Write down exactly what lies from the line containing "This screenshot has" to the end of the records, inclusive, and omit the pictures.

□ □ □ □

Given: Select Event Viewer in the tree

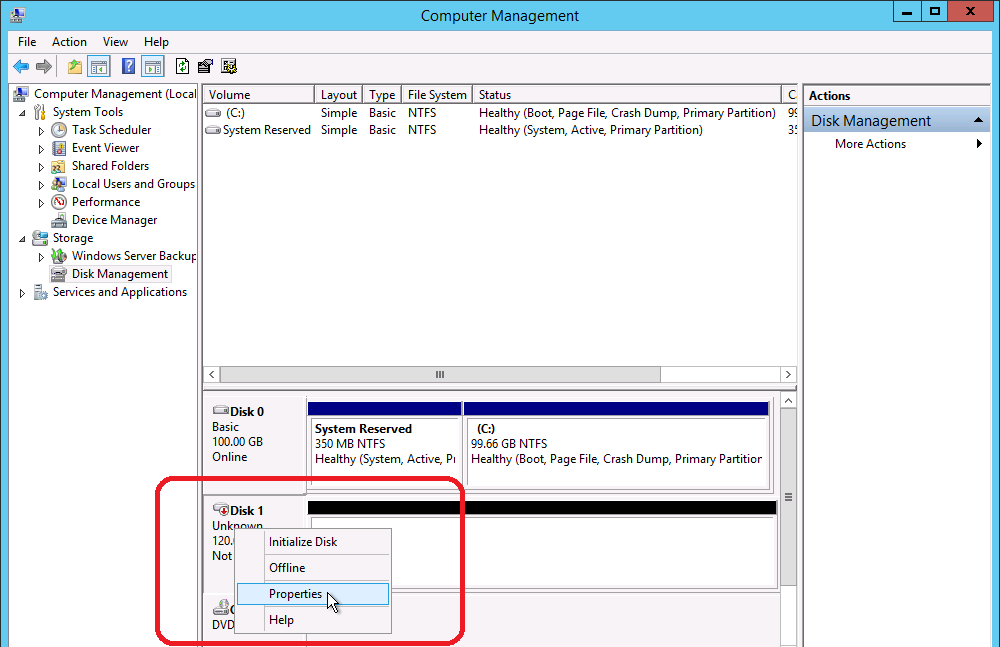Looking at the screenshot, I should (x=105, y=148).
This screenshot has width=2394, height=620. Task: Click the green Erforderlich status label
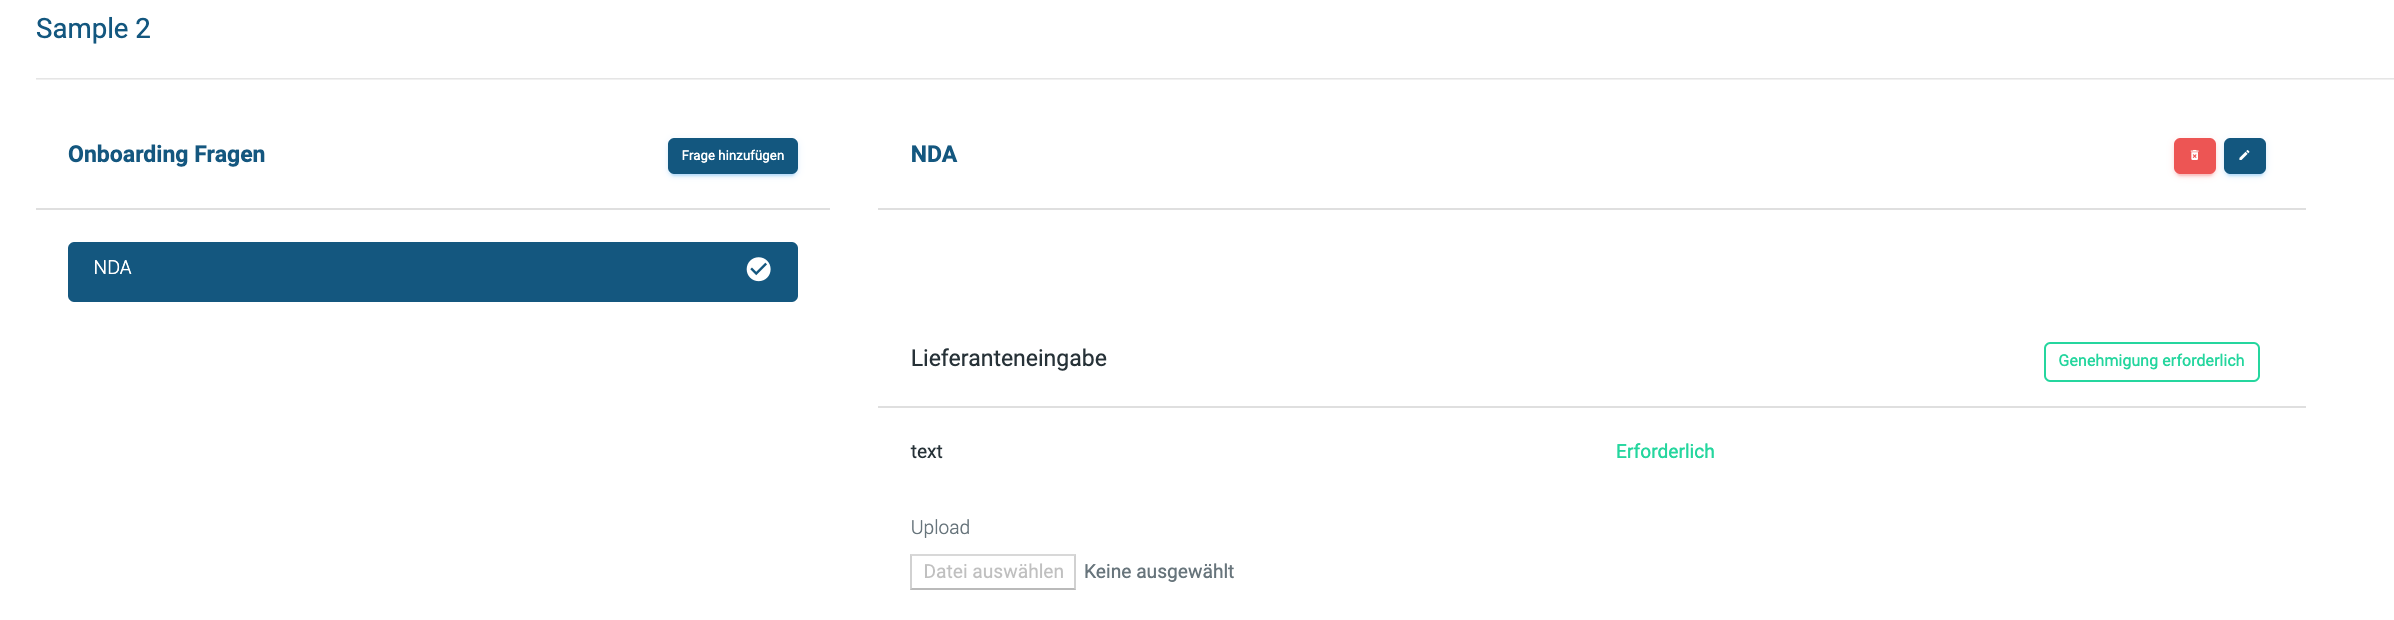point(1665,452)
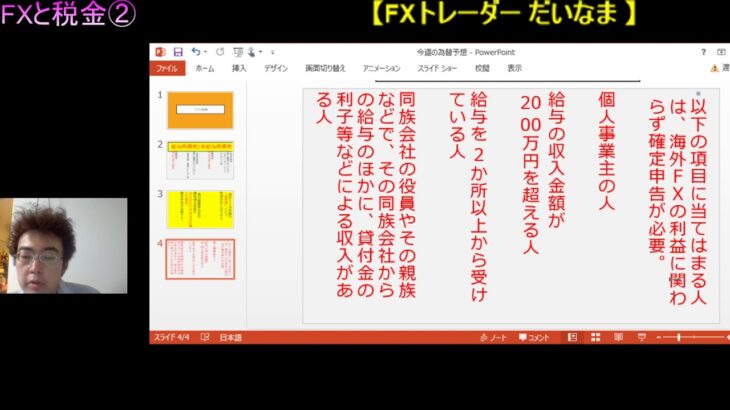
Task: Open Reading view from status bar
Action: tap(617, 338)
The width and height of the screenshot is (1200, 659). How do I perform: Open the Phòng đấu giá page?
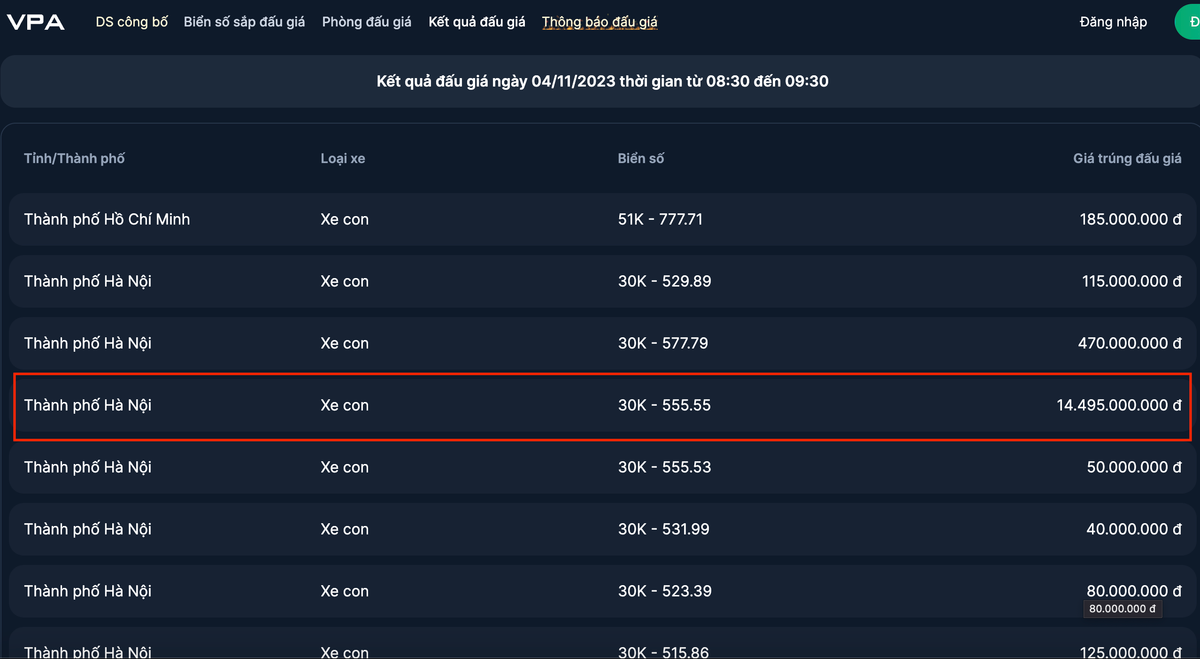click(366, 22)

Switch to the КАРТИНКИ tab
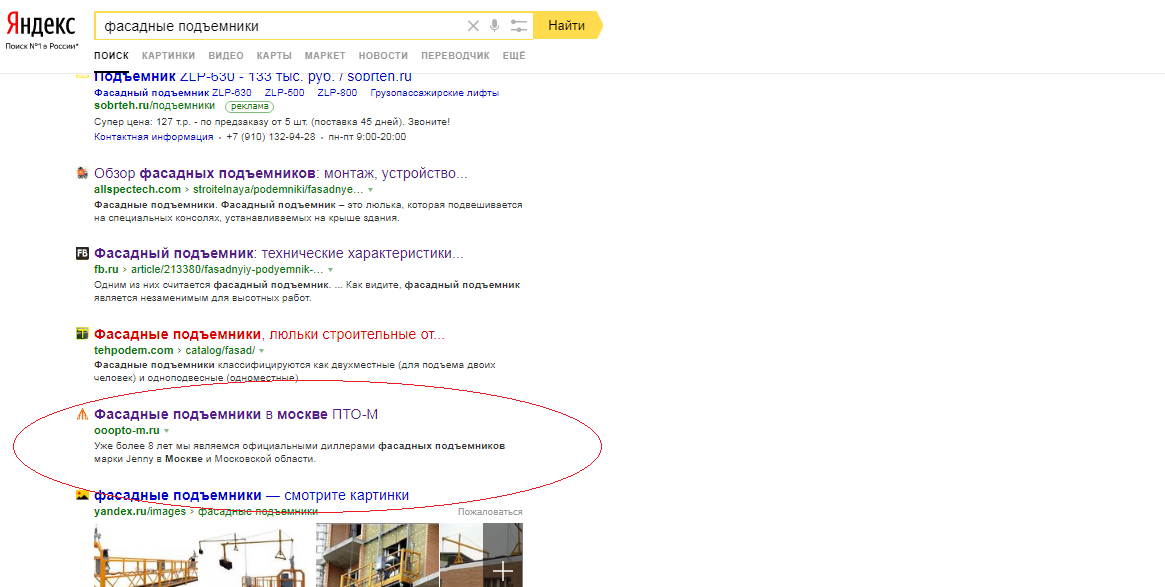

□ □ □ □

RESPONSE BELOW –
This screenshot has width=2394, height=620. Task: Click the green Erforderlich status label
point(1665,452)
Task: Open Reading view from status bar
Action: tap(617, 338)
The width and height of the screenshot is (1200, 659). How do I perform: Open the Phòng đấu giá page?
click(366, 22)

Switch to the КАРТИНКИ tab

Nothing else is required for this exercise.